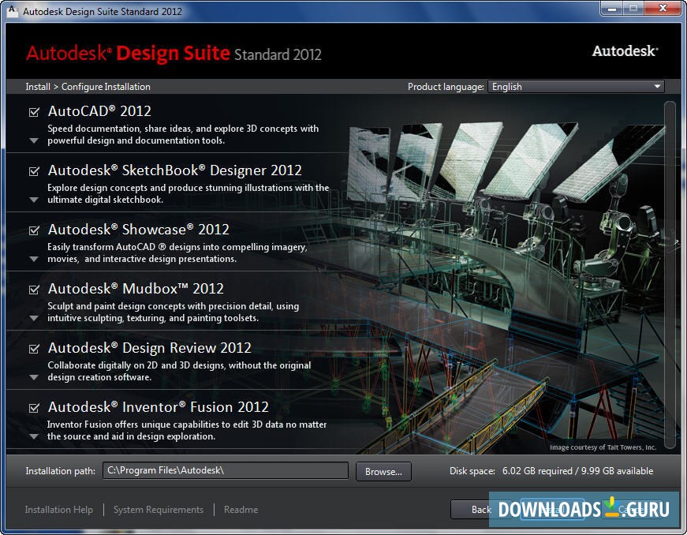Click the Autodesk icon in the title bar
The height and width of the screenshot is (535, 687).
point(11,12)
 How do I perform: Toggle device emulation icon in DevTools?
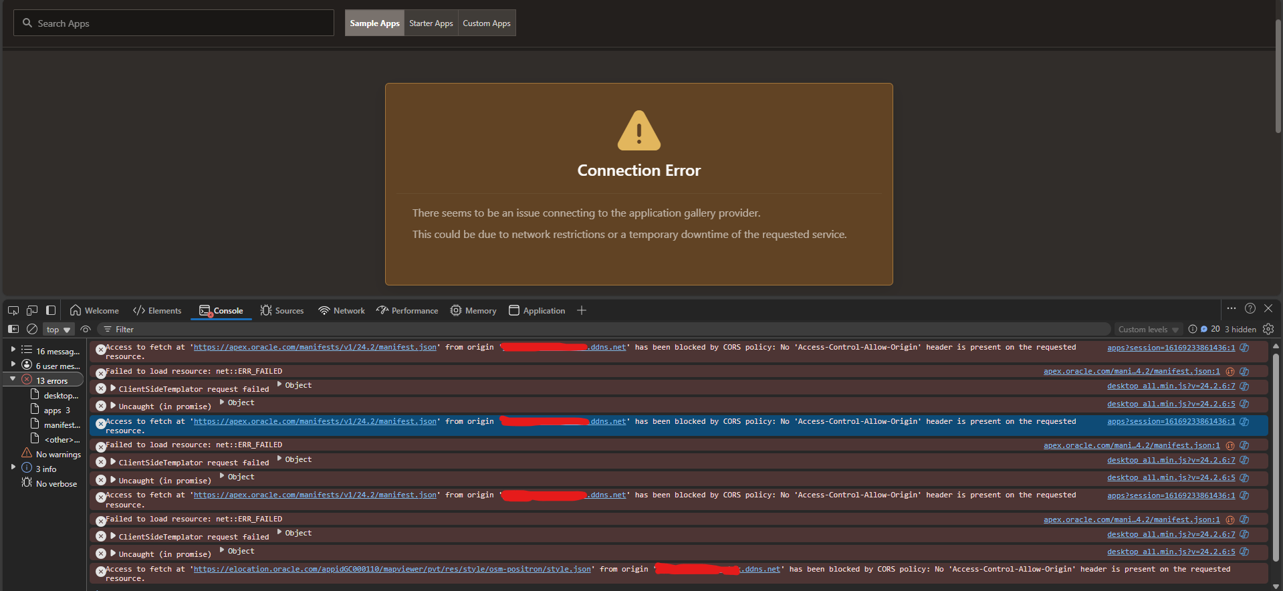point(32,310)
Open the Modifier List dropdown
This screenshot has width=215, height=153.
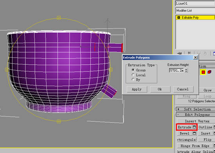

-----

Pictures excluded, output exactly the line that contains "How do I perform: Toggle" and every line after it to the end of the data above.

 How do I perform: Toggle device emulation icon in DevTools?
point(32,310)
Open the Modifier List dropdown
This screenshot has width=215, height=153.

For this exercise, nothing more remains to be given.